In the entries that follow, repeat exactly the lines from the one that has "Subscribe (158, 2364)" through the one that has "作者一覧 (80, 306)", but omit pictures.

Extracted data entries
___
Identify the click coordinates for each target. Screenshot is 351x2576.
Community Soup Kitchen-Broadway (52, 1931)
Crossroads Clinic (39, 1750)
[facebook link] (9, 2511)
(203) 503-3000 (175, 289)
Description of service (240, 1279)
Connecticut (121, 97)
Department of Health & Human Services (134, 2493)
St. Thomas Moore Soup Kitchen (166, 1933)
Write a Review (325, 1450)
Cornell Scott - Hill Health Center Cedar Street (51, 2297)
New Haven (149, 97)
___
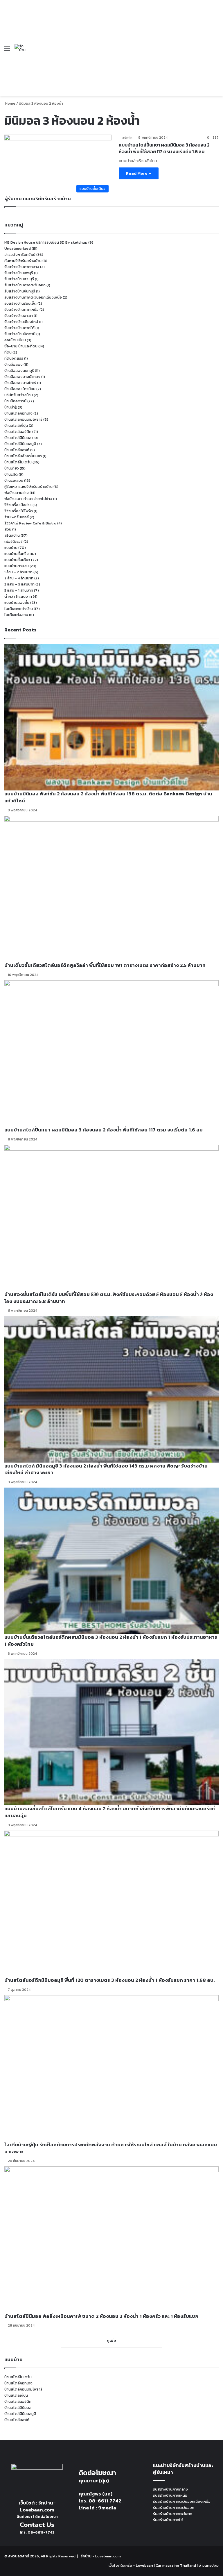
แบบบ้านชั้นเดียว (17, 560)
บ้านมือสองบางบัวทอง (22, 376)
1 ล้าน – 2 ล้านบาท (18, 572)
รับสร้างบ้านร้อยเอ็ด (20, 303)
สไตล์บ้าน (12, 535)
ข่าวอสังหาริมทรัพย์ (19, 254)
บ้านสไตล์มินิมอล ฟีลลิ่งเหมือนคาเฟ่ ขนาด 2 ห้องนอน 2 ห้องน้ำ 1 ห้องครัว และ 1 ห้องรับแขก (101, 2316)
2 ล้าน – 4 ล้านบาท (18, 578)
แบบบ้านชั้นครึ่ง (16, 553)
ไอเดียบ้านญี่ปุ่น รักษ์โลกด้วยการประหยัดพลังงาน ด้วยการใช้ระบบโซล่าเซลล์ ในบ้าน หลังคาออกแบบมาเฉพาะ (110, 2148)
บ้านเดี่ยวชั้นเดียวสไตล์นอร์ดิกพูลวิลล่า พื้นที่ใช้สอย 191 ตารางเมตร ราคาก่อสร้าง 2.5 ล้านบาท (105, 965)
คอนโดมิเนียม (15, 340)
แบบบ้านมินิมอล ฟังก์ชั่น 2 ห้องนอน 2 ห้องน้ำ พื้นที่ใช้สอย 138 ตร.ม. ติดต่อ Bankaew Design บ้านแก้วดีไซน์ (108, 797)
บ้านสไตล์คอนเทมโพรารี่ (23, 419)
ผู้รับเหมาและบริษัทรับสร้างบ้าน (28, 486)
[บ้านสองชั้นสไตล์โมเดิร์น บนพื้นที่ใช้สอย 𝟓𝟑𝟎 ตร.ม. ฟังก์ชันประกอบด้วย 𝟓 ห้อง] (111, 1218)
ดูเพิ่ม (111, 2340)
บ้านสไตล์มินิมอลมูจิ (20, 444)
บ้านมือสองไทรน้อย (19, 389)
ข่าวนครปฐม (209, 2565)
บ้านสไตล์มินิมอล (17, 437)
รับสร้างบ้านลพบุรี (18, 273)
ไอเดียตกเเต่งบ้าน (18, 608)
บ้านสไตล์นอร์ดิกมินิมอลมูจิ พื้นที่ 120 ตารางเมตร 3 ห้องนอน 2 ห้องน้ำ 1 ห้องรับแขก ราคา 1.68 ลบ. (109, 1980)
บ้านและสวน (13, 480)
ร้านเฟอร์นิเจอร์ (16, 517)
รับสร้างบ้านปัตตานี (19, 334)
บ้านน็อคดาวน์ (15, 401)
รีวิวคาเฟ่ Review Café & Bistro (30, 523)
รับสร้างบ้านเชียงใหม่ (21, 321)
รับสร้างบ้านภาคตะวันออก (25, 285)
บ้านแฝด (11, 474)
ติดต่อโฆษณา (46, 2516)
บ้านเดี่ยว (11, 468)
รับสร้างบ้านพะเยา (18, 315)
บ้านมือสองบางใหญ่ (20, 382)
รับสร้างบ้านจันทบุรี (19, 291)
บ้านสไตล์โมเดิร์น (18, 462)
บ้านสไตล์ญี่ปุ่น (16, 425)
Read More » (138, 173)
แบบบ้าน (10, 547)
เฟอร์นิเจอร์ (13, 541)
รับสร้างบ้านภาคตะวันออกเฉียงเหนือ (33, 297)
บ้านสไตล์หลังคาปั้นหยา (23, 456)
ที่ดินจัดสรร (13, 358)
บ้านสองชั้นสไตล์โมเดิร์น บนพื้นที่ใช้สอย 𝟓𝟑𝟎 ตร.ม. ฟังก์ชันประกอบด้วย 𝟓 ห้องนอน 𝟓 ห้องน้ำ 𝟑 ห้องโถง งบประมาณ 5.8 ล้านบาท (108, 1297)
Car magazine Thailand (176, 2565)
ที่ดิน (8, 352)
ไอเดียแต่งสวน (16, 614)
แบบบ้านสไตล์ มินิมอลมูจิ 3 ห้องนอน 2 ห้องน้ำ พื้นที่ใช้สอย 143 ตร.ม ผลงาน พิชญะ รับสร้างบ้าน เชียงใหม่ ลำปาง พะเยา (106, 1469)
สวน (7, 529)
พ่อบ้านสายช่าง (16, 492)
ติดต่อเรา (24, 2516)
___
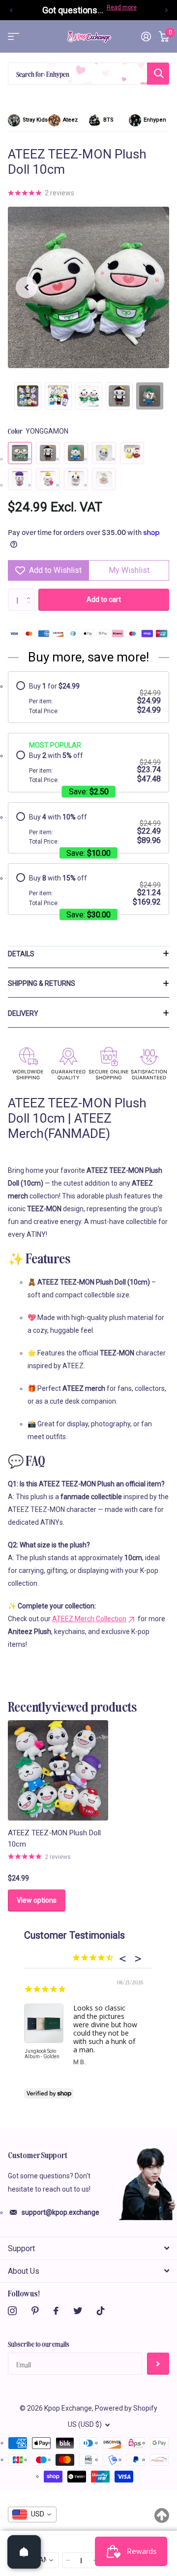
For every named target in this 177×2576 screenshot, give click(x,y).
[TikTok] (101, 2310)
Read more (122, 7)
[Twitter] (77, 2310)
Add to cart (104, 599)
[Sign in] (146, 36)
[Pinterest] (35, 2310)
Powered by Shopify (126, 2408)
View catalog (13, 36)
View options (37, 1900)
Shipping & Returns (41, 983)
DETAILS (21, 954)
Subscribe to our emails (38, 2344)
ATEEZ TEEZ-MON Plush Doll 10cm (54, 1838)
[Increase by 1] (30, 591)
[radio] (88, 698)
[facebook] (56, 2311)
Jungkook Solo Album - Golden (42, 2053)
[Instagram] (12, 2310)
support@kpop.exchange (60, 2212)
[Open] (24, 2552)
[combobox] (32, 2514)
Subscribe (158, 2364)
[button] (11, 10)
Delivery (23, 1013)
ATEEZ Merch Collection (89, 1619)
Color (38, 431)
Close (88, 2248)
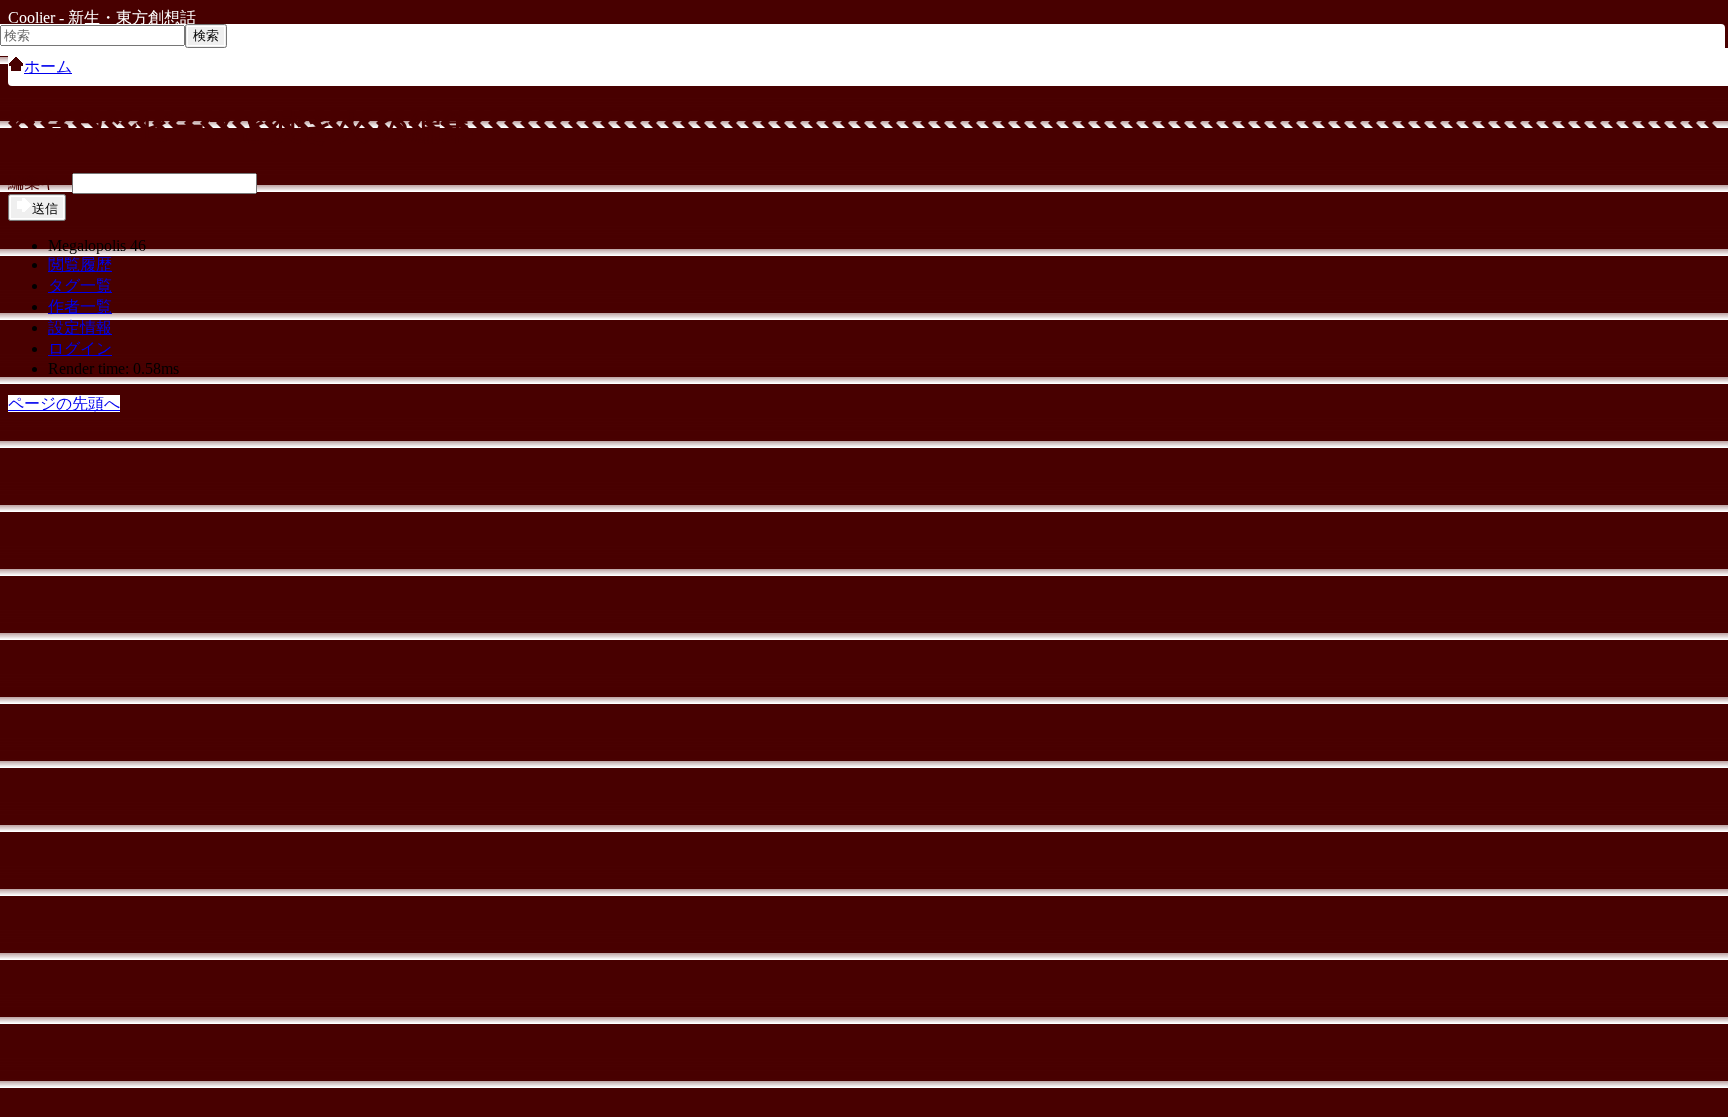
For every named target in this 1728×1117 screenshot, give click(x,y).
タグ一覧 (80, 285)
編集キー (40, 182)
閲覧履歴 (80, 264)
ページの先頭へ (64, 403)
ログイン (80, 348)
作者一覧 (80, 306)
___
* **Output**:
Subscribe (158, 2364)
[button] (11, 10)
Delivery (23, 1013)
ATEEZ Merch Collection (89, 1619)
Color (38, 431)
Close (88, 2248)
For every named target in this 1728×1117 screenshot, give click(x,y).
タグ一覧 (80, 285)
編集キー (40, 182)
閲覧履歴 (80, 264)
ページの先頭へ (64, 403)
ログイン (80, 348)
作者一覧 (80, 306)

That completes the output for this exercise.